- _BRIEF_
Reproduce all the records below with every "icon" swapped for "button" and everything else unchanged. Omit the pictures from your output.

- _SOURCE DATA_
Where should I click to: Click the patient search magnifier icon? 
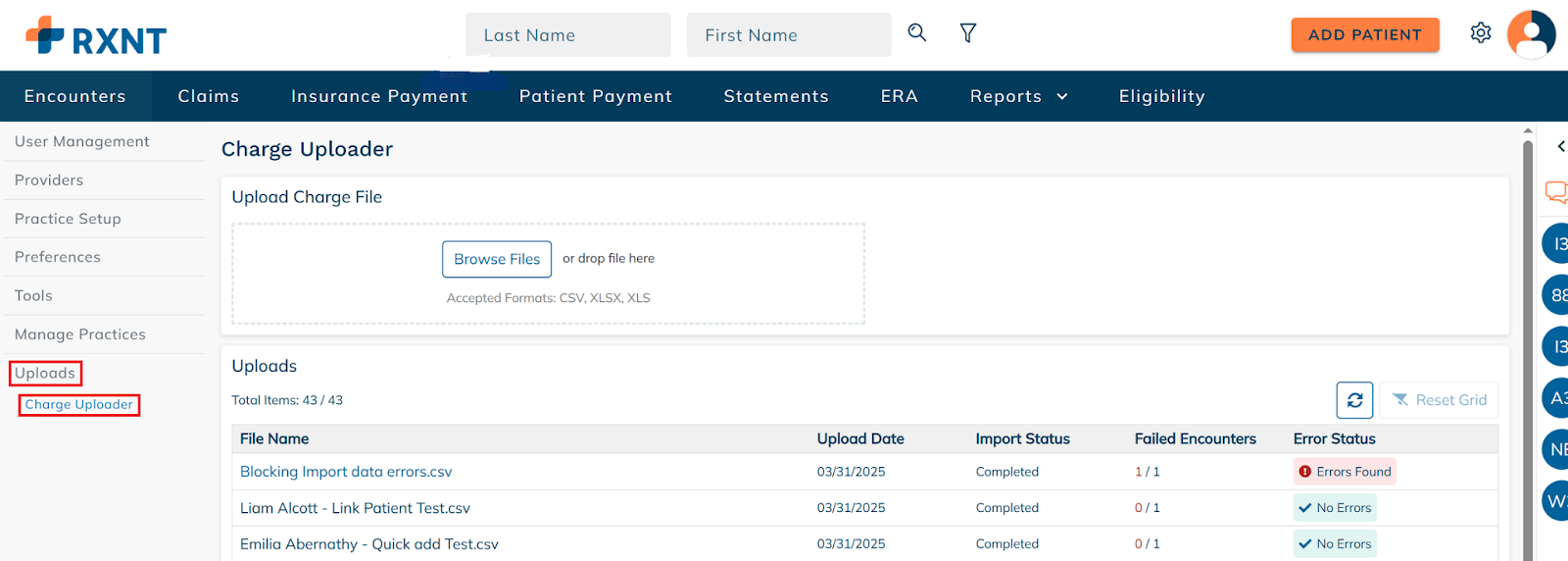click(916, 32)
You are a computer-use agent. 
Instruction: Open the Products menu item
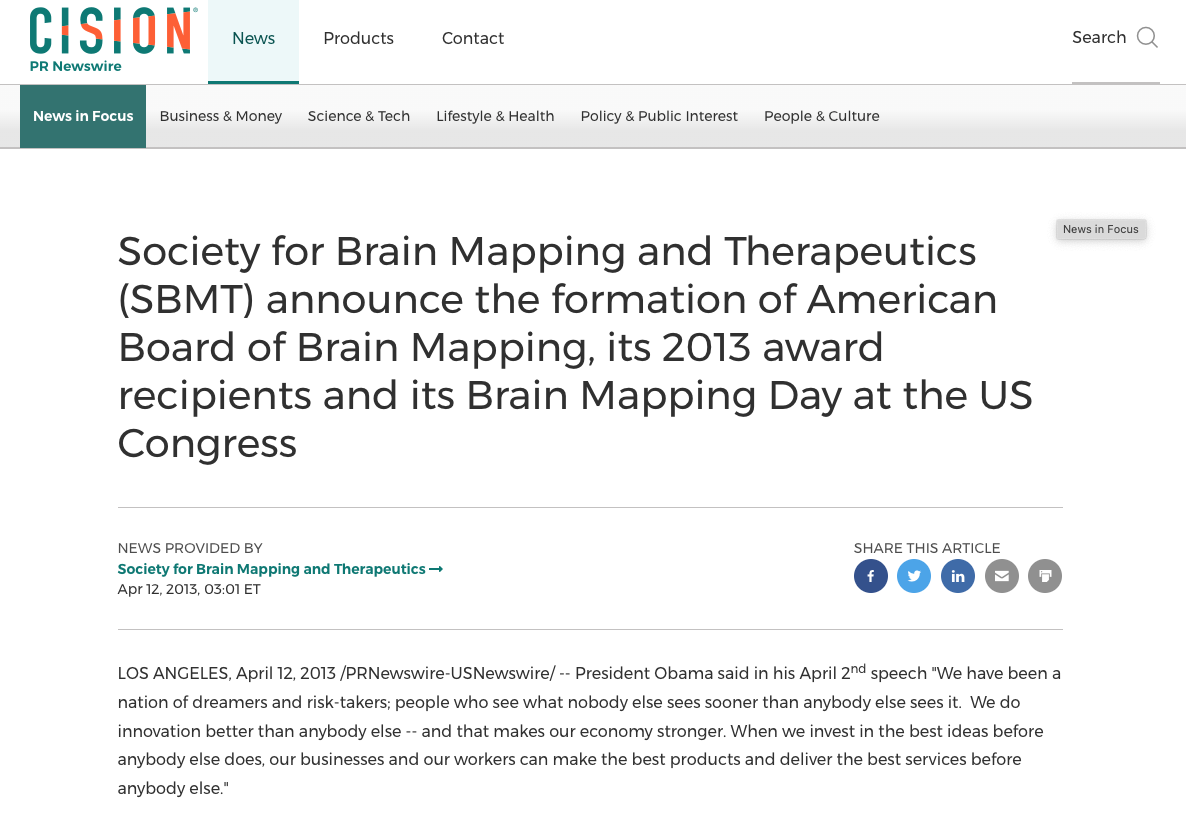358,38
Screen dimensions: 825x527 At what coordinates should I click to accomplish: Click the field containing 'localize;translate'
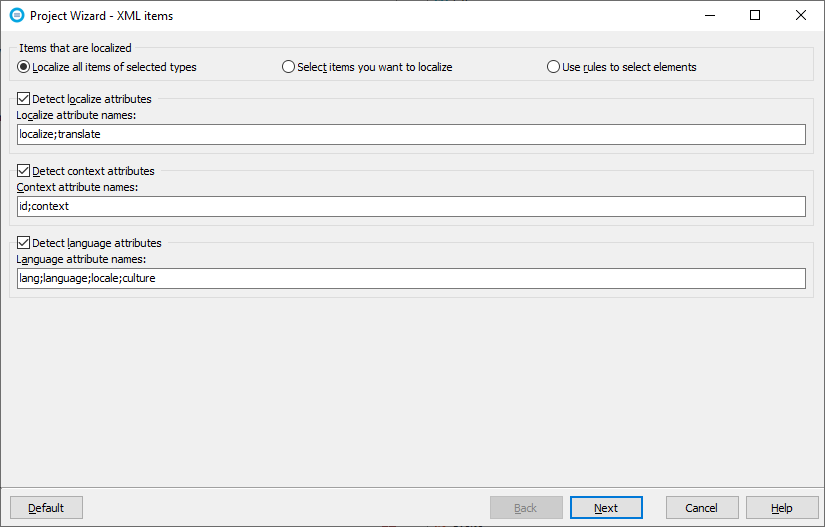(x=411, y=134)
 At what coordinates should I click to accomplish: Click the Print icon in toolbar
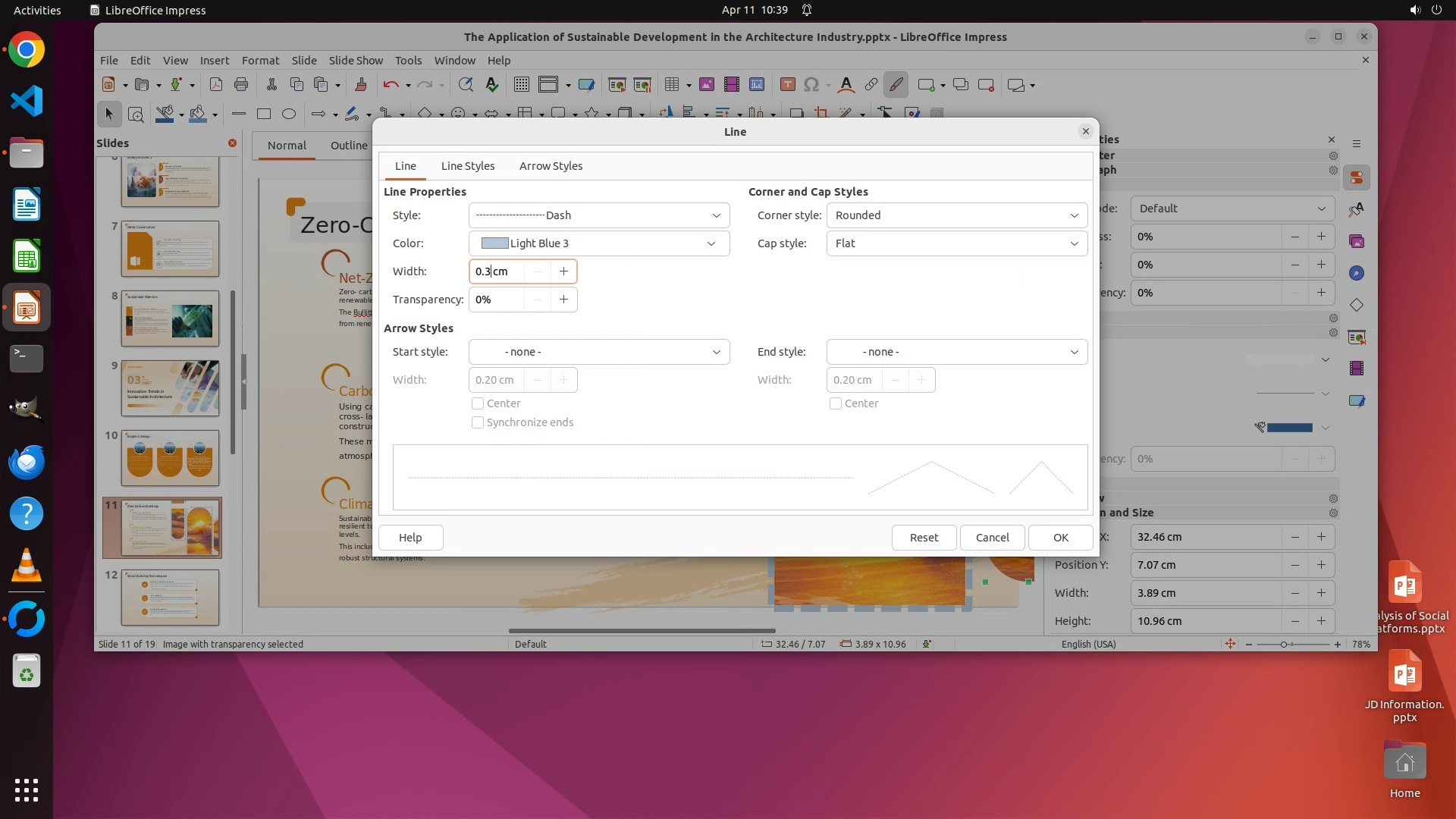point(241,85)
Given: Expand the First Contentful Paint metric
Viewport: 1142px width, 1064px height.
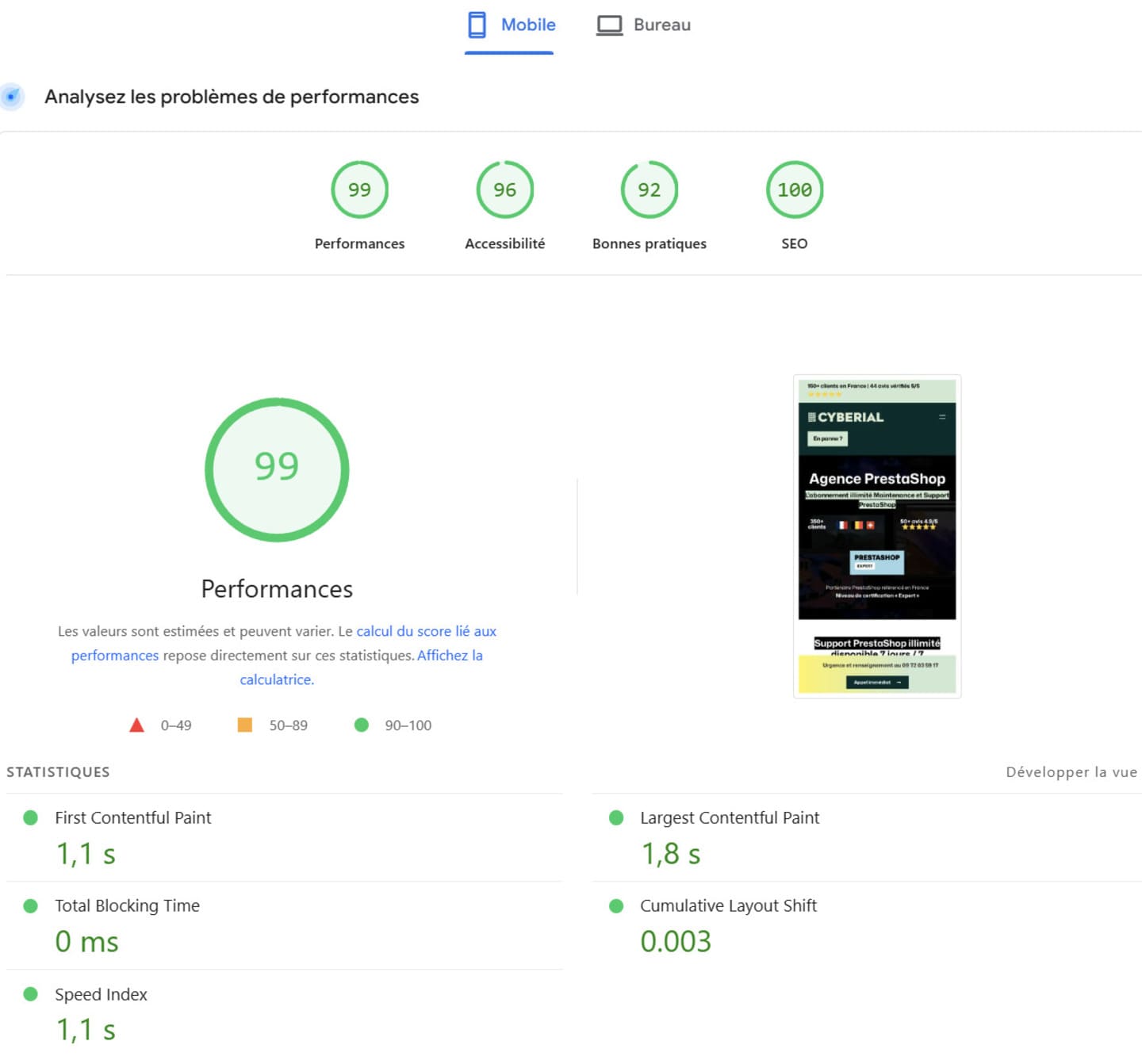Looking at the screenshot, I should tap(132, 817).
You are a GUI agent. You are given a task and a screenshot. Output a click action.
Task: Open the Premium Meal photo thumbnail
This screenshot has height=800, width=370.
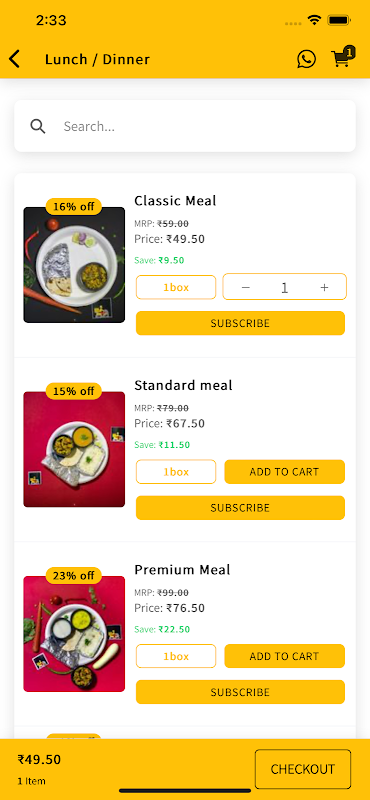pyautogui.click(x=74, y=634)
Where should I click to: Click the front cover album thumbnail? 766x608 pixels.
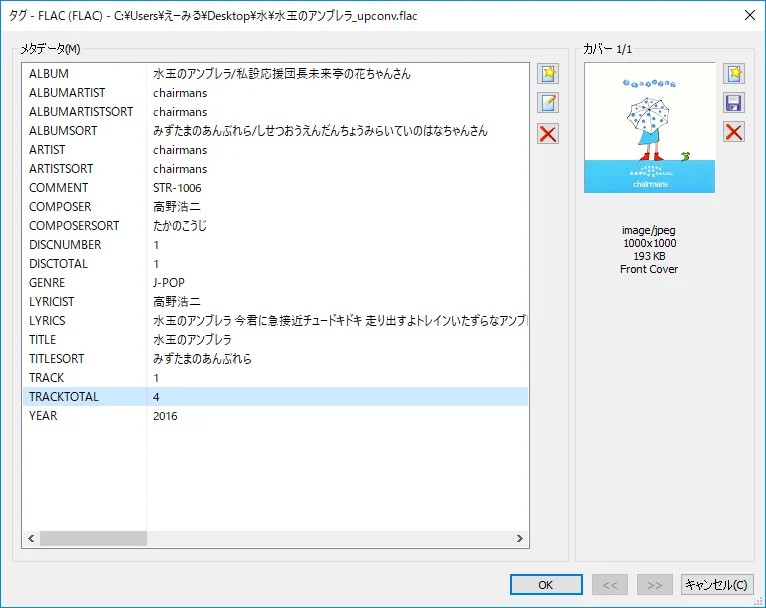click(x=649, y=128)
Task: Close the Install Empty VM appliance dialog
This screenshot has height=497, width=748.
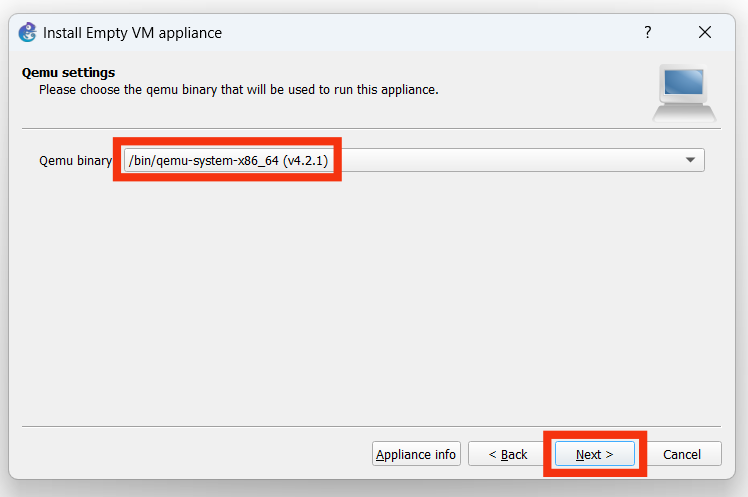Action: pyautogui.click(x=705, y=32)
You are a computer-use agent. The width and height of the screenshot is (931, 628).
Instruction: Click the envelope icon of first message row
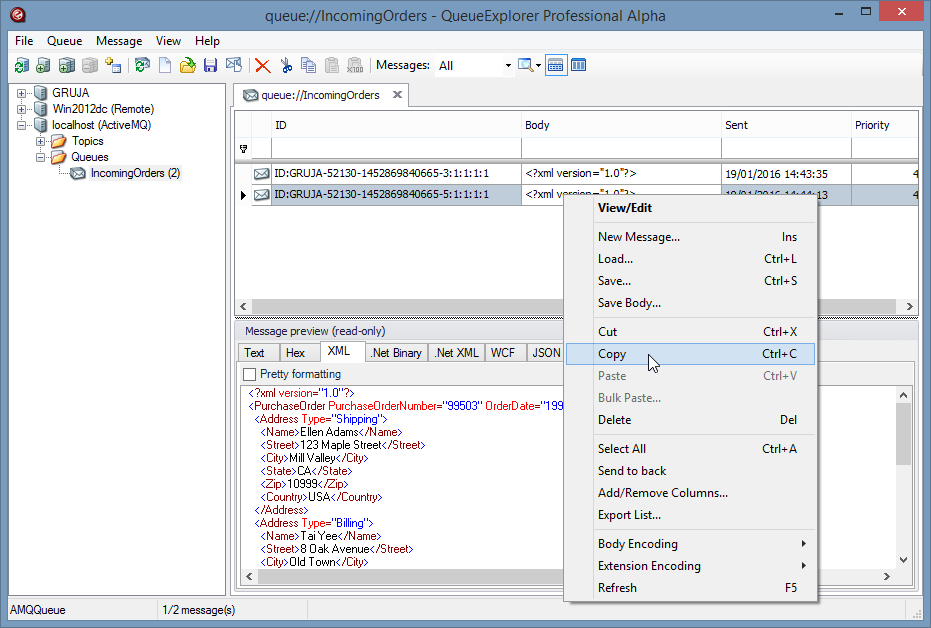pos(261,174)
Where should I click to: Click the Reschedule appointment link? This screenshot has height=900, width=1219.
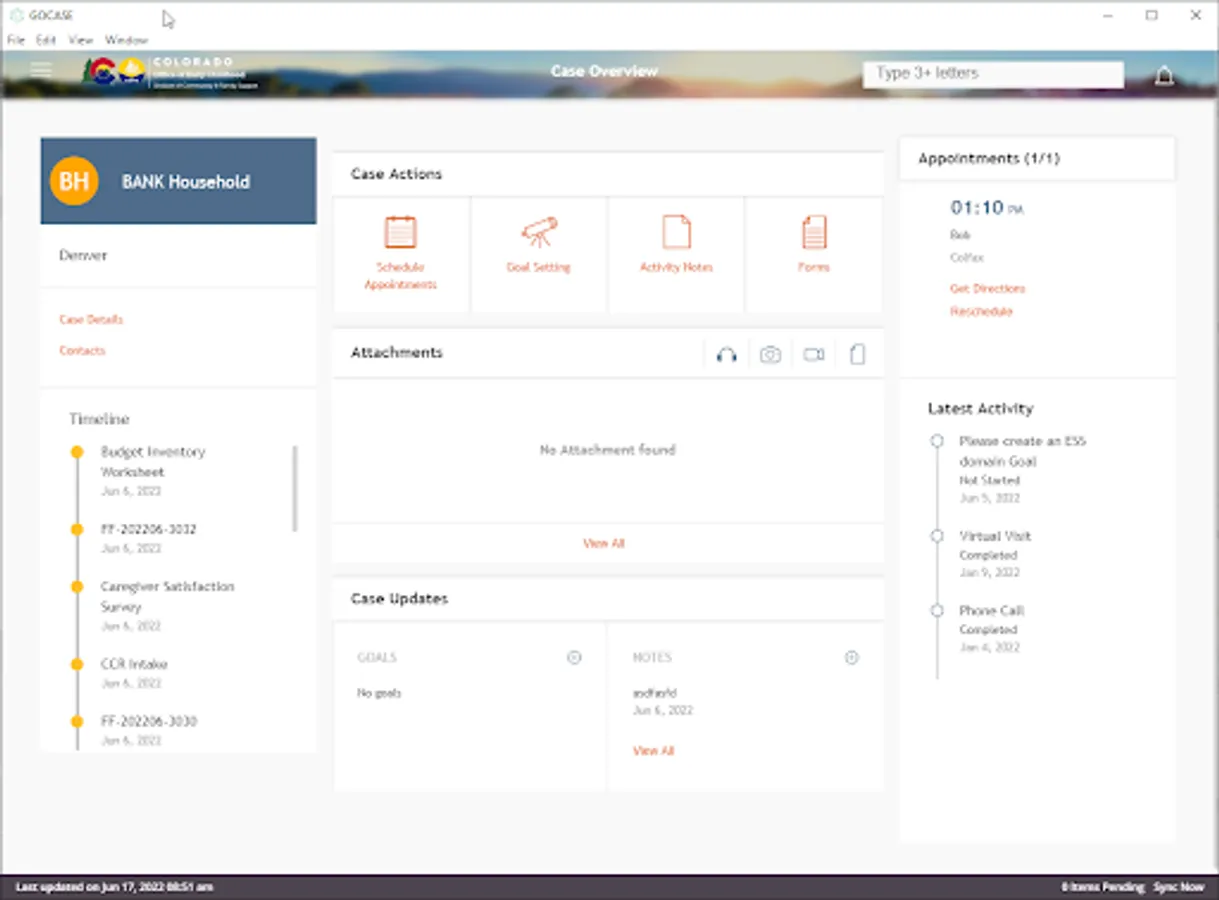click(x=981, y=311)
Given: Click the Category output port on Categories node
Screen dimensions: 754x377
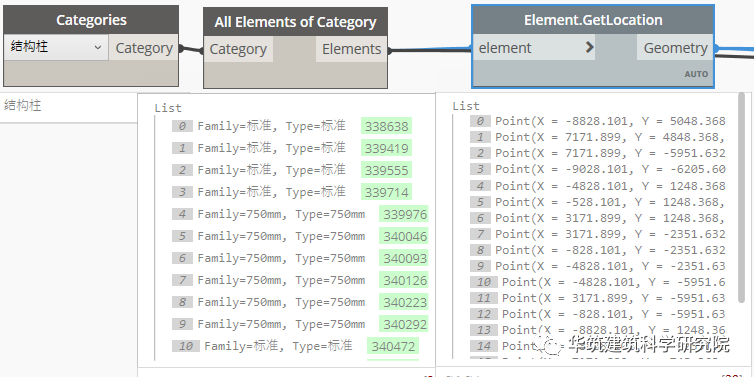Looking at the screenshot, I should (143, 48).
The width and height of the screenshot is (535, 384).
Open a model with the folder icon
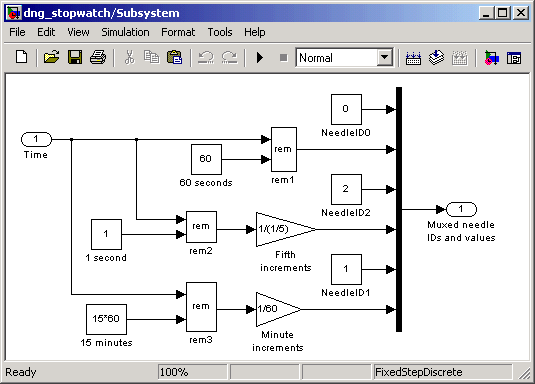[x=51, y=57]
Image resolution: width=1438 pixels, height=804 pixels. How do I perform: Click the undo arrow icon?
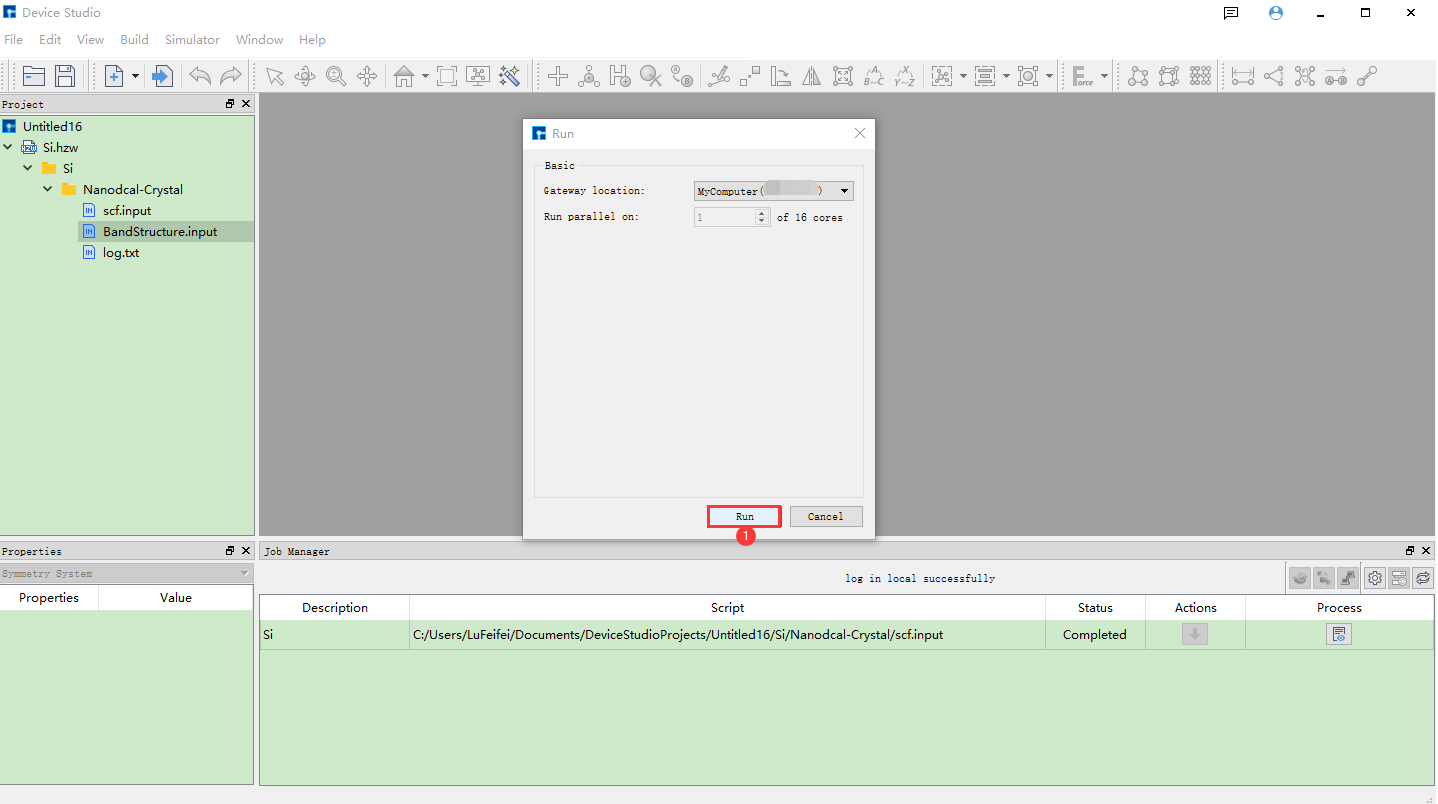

- _FINAL ANSWER_
Where should I click to: Click the patient search magnifier button? 
click(916, 32)
You are a computer-use agent. 
Instruction: Open the Products menu item
358,38
Screen dimensions: 825x527 At what coordinates should I click to accomplish: Click the field containing 'localize;translate'
(x=411, y=134)
 At what coordinates should I click to accomplish: Click the Print button in toolbar
point(241,85)
Given: Expand the First Contentful Paint metric
Viewport: 1142px width, 1064px height.
Looking at the screenshot, I should tap(132, 817).
You are a GUI agent. You are given a task and a screenshot. Output a click action.
Task: Open the Premium Meal photo thumbnail
This screenshot has height=800, width=370.
pyautogui.click(x=74, y=634)
Where should I click to: Click the front cover album thumbnail? 766x608 pixels.
click(x=649, y=128)
Task: Close the Install Empty VM appliance dialog
This screenshot has height=497, width=748.
Action: pyautogui.click(x=705, y=32)
You are a computer-use agent. The width and height of the screenshot is (931, 628).
Instruction: Click the envelope button of first message row
pos(261,174)
Where should I click to: Click the Reschedule appointment link? This screenshot has height=900, width=1219.
click(x=981, y=311)
Given: Click the Category output port on Categories node
Screen dimensions: 754x377
Looking at the screenshot, I should (143, 48).
The width and height of the screenshot is (535, 384).
Open a model with the folder button
[x=51, y=57]
Image resolution: width=1438 pixels, height=804 pixels. How do I perform: Click the undo arrow button?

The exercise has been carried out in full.